● INSTRUCTIONS TO FOLLOW:
Decide whether each statement below agrees with the excerpt on helochelydrids. Answer yes or no, quoting the words of the excerpt that settle it.
1. Helochelydrids are thought to have lived in water.
2. The name Helochelydridae takes priority over Solemydidae.
3. Solemys is known from North America.

● EXCERPT:
Extinct family of reptiles

The Helochelydridae are an extinct family of stem-turtles known from fossils found in North America and Europe spanning the Early to Late Cretaceous.

== Description ==
The skull, shell and osteoderms of helochelydrids are covered in small, cylindrical protuberances, which are a distinctive characteristic of the group. They are thought to be terrestrial, based on the presence of limb osteoderms (granicones) and bone histology. Their skull morphology is dissimilar to that of extant tortoises, suggesting an omnivorous habit similar to that of box turtles.

== Taxonomy ==
Helochelydridae includes all turtles that are more closely related to Helochelydra than Sichuanchelys, Meiolania, or extant turtles. Although referred to as Solemydidae in recent literature on extinct turtles, Helochelydridae has priority over Solemydidae. They are placed as part of the clade Perichelydia. Some recent studies have recovered them as paracryptodires, though other studies have found them to be more basal than paracryptodires.

Position of helochelydrids according to Tong et al. 2023:

== Genera ==
- Aragochersis Escucha Formation, Spain, Early Cretaceous (Albian)
- Helochelydra Wessex Formation, England, Early Cretaceous (Barremian)
- "Helochelydra" anglica (Lydekker, 1889) Purbeck Group, United Kingdom, (Berriasian)
- "Helochelydra" bakewelli Mantell, 1833 Tunbridge Wells Sandstone, England, (Valanginian)
- Helochelys Grünsandstein Formation, Germany, Late Cretaceous (Cenomanian), Cambridge Greensand, England, Albian-Cenomanian, France, Spain, Cenomanian
- Trachydermochelys phlyctaenus Seeley 1869 (revised Joyce, 2022), Cambridge Greensand, England, Albian-Cenomanian
- Naomichelys Cretaceous (Aptian-Campanian) North America
- Plastremys Upper Greensand Formation, Cambridge Greensand, England, Albian-Cenomanian, Spain, Albian France, Cenomanian
- Solemys France, Spain, Late Cretaceous (Campanian-Maastrichtian)
- Trachyaspis turbulensis Bergounioux 1957 Gargallo, Spain, Early Cretaceous (Aptian-Albian) (possibly synonymous with Plastremys rutteri)

Indeterminate remains most similar to "Helochelydra" anglica and "Helochelydra" bakewelli have been reported from the Berriasian aged Angeac-Charente bonebed of France.

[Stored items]
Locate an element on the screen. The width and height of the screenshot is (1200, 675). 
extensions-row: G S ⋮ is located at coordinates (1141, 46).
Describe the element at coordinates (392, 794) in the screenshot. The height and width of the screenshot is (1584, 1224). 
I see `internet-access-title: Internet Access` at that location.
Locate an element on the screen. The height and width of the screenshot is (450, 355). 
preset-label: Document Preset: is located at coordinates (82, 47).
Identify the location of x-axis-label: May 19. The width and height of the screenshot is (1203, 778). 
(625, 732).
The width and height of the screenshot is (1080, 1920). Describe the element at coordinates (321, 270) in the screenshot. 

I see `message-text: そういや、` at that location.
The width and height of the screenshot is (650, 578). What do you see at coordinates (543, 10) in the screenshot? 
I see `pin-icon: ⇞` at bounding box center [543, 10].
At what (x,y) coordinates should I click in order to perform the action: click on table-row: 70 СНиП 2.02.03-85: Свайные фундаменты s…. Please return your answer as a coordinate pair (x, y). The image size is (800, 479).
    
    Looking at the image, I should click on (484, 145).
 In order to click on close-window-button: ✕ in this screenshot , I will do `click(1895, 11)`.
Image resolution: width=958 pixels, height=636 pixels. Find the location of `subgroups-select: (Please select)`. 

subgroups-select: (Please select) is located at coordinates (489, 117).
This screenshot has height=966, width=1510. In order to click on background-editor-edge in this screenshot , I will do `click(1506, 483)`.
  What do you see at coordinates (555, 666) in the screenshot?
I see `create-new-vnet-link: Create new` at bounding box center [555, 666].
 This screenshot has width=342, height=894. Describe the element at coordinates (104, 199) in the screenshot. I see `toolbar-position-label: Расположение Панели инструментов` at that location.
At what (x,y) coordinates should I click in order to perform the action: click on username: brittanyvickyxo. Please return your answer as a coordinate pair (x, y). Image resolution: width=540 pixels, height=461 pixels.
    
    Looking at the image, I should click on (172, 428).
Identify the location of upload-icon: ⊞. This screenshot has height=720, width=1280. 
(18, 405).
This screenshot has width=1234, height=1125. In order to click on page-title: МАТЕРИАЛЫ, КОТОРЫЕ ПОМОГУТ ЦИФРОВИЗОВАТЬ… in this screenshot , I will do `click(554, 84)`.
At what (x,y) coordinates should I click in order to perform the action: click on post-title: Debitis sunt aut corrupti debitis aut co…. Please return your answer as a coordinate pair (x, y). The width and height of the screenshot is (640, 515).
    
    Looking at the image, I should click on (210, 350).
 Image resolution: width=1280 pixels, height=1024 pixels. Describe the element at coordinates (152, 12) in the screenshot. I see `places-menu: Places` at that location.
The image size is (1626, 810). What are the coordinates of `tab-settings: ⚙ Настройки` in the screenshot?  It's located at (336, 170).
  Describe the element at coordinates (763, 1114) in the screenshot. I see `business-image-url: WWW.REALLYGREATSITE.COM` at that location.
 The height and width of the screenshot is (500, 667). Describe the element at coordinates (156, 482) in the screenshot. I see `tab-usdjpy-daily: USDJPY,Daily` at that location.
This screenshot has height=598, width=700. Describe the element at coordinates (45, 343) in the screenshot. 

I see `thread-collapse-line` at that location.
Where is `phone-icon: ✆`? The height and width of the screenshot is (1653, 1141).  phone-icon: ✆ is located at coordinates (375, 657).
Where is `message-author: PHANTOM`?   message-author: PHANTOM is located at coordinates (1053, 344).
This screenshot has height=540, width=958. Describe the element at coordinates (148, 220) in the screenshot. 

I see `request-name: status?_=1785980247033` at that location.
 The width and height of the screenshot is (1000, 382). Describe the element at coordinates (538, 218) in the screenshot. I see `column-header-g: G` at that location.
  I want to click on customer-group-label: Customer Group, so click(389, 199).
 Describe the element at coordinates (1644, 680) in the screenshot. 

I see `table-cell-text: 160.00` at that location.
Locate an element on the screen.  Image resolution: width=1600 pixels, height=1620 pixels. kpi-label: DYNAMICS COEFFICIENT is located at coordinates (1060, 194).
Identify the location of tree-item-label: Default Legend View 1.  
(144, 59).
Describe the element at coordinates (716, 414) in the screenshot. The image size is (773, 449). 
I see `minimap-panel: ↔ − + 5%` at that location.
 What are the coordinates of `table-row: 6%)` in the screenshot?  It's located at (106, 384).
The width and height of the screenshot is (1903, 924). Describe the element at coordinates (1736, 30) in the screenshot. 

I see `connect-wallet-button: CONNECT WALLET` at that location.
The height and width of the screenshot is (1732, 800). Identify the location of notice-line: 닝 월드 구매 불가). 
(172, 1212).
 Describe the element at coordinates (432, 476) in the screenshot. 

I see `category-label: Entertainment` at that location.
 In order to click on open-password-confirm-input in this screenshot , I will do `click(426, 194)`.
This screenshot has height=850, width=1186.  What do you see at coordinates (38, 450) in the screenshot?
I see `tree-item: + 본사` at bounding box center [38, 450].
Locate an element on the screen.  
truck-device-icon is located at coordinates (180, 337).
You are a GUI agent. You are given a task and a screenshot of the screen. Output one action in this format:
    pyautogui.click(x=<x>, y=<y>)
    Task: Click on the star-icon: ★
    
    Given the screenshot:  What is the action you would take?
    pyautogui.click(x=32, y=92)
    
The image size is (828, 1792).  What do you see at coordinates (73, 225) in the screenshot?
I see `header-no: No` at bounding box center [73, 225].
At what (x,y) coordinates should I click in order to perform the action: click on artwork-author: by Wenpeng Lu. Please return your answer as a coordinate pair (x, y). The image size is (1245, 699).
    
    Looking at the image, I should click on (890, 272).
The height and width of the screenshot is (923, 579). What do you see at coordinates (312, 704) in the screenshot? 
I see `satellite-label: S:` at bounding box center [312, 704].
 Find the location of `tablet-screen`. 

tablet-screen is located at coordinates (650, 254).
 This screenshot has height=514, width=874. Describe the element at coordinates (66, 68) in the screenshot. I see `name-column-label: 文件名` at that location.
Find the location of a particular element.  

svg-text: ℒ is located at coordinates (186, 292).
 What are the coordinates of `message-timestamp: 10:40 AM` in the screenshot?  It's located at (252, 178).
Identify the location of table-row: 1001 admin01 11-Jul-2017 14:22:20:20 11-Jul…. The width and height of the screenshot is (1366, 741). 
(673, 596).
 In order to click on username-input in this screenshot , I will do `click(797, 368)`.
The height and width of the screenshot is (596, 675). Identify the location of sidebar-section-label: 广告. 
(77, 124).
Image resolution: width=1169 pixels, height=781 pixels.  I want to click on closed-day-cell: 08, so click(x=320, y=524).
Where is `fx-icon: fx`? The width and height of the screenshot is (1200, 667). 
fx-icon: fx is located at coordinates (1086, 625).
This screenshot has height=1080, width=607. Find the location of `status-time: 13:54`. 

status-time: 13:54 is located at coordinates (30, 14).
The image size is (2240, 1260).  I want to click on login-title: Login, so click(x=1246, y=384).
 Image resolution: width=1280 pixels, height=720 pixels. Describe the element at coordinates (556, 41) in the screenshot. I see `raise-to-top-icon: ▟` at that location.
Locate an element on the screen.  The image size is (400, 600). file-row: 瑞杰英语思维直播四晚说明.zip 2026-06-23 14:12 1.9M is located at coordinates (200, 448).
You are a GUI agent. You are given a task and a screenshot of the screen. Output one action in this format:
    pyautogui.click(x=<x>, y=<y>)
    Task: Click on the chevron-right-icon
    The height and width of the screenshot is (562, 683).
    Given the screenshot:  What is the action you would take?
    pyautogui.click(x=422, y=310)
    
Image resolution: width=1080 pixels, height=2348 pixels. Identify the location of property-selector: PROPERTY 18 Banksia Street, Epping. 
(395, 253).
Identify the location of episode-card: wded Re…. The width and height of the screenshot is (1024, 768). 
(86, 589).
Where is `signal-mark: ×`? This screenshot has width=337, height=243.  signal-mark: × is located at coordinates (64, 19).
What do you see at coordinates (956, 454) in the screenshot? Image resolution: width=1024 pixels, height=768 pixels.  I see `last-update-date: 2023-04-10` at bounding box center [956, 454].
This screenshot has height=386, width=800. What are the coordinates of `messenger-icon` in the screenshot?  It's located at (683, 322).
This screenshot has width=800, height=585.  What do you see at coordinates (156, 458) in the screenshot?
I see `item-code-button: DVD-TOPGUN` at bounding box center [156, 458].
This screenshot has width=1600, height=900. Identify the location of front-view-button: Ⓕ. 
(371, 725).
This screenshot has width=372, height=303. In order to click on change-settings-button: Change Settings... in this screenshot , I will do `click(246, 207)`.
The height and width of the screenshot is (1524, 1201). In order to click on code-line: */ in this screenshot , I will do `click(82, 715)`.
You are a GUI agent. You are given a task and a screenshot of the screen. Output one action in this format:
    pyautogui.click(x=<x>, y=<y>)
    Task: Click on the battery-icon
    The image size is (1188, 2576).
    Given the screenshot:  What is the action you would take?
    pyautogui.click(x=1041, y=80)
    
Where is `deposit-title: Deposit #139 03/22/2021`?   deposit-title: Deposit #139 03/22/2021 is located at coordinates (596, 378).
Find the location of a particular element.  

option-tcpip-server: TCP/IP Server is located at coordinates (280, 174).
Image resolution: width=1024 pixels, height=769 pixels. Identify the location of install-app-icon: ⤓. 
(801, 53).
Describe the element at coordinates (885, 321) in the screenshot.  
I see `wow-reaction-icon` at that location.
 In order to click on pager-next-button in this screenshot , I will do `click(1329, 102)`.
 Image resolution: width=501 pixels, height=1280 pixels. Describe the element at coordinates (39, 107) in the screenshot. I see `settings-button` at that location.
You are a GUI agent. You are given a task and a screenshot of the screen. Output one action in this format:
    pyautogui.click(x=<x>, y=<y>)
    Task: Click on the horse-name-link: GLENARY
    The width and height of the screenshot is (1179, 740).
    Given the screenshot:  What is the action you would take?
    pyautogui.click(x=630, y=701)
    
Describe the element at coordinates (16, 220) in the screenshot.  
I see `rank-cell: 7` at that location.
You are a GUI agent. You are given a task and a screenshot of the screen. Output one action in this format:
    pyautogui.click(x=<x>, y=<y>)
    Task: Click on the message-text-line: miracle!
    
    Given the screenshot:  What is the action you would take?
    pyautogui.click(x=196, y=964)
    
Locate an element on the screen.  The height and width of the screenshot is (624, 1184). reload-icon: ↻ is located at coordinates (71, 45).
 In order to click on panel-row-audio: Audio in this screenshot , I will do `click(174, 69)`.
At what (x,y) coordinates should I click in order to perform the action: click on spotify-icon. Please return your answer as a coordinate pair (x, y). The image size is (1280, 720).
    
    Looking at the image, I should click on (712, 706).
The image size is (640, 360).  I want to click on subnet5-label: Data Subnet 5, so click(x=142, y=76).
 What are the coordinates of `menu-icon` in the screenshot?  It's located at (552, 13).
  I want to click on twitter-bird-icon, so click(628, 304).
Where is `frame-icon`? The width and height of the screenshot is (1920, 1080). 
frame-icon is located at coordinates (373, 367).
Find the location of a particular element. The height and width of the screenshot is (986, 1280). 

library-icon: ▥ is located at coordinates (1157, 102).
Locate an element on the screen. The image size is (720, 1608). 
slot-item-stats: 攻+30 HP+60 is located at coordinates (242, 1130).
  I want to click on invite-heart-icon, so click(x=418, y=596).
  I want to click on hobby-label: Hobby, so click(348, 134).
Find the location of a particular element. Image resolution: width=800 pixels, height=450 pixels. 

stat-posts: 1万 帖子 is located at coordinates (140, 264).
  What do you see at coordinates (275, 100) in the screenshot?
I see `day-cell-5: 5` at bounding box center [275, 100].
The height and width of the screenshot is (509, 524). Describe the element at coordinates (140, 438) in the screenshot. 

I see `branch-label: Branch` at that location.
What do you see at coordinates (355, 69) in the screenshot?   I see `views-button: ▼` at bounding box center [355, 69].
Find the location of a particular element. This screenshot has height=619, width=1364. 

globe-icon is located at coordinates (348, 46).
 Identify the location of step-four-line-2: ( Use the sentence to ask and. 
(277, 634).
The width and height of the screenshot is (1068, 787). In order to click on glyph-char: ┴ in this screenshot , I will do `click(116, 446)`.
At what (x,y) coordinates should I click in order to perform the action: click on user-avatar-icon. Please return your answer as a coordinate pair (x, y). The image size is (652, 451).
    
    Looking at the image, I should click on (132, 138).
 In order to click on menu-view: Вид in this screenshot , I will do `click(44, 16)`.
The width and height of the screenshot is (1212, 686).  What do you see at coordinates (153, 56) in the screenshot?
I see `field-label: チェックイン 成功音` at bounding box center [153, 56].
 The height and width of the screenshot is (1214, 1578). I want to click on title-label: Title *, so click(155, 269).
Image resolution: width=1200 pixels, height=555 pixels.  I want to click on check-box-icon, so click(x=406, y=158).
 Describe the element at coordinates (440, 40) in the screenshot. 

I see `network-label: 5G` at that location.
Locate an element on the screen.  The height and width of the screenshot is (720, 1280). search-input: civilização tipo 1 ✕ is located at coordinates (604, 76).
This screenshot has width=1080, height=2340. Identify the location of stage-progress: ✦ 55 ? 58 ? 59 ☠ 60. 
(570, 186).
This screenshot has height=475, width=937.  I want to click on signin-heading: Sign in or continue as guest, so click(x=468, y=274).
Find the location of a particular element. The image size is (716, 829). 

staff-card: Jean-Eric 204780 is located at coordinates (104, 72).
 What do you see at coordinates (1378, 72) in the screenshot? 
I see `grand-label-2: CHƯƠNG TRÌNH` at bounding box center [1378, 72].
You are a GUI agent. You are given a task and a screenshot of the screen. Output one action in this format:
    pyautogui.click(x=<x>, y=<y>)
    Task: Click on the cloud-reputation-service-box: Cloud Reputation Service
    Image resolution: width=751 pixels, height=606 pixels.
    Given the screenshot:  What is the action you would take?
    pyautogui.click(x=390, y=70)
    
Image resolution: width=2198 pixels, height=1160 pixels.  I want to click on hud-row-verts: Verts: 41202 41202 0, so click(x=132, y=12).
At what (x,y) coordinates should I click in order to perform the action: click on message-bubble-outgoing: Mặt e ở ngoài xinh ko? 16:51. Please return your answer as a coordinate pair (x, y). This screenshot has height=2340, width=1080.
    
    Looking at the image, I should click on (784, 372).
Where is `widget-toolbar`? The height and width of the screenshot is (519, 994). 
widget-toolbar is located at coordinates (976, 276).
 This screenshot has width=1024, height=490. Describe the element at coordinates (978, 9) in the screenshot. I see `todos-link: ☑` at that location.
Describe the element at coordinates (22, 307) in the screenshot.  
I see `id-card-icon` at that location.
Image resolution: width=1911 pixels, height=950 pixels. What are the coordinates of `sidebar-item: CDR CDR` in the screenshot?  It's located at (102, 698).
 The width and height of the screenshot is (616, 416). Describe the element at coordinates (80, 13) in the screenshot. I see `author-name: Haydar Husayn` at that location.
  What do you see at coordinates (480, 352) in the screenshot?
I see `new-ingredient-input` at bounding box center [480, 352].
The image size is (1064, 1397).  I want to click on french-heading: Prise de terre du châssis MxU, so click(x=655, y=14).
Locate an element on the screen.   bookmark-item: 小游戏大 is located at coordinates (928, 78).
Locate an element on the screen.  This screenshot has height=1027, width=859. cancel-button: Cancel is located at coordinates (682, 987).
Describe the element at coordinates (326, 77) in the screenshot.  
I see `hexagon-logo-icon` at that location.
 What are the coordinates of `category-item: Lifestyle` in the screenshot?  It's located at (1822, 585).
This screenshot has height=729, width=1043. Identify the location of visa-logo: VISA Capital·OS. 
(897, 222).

● COMPLETED TASK:
1. No: "They are thought to be terrestrial"
2. Yes: "Helochelydridae has priority over Solemydidae."
3. No: "Solemys France, Spain, Late Cretaceous (Campanian-Maastrichtian)"